From: Jonathan E Brassow <jbrassow@redhat.com>
Date: Wed, 18 Nov 2009 03:36:03 -0500
Subject: [md] multiple device failure renders dm-raid1 unfixable
Message-id: <1258515363.8771.4.camel@hydrogen.msp.redhat.com>
Patchwork-id: 21411
O-Subject: [RHEL5.5 PATCH] BZ 498532: Multiple device failure renders
	dm-raid1 "unfixable"
Bugzilla: 498532
RH-Acked-by: Alasdair G Kergon <agk@redhat.com>
RH-Acked-by: Heinz Mauelshagen <heinzm@redhat.com>

Bug 498532
Upstream commit id: d2b698644c97cb033261536a4f2010924a00eac9

Description:
    dm raid1: do not allow log_failure variable to unset after being set

    This patch fixes a bug which was triggering a case where the primary leg
    could not be changed on failure even when the mirror was in-sync.

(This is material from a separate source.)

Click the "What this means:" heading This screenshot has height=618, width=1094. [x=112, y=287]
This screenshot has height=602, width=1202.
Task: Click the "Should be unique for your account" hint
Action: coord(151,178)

    The case involves the failure of the primary device along with
    the transient failure of the log device.  The problem is that
    bios can be put on the 'failures' list (due to log failure)
    before 'fail_mirror' is called due to the primary device failure.
    Normally, this is fine, but if the log device failure is transient,
    a subsequent iteration of the work thread, 'do_mirror', will
    reset 'log_failure'.  The 'do_failures' function then resets
    the 'in_sync' variable when processing bios on the failures list.
    The 'in_sync' variable is what is used to determine if the
    primary device can be switched in the event of a failure.  Since
    this has been reset, the primary device is incorrectly assumed
    to be not switchable.

    The case has been seen in the cluster mirror context, where one
    machine realizes the log device is dead before the other machines.
    As the responsibilities of the server migrate from one node to
    another (because the mirror is being reconfigured due to the failure),
    the new server may think for a moment that the log device is fine -
    thus resetting the 'log_failure' variable.

    In any case, it is inappropriate for us to reset the 'log_failure'
    variable.  The above bug simply illustrates that it can actually
    hurt us.

diff --git a/drivers/md/dm-raid1.c b/drivers/md/dm-raid1.c
index dfdb4ca..f76c2e0 100644
--- a/drivers/md/dm-raid1.c
+++ b/drivers/md/dm-raid1.c
@@ -1248,7 +1248,12 @@ static void do_writes(struct mirror_set *ms, struct bio_list *writes)
 	rh_inc_pending(&ms->rh, &sync);
 	rh_inc_pending(&ms->rh, &nosync);
 
-	ms->log_failure = rh_flush(&ms->rh);
+	/*
+	 * If the flush fails on a previous call and succeeds here,
+	 * we must not reset the log_failure variable.  We need
+	 * userspace interaction to do that.
+	 */
+	ms->log_failure = rh_flush(&ms->rh) ? 1 : ms->log_failure;
 
 	/*
 	 * Dispatch io.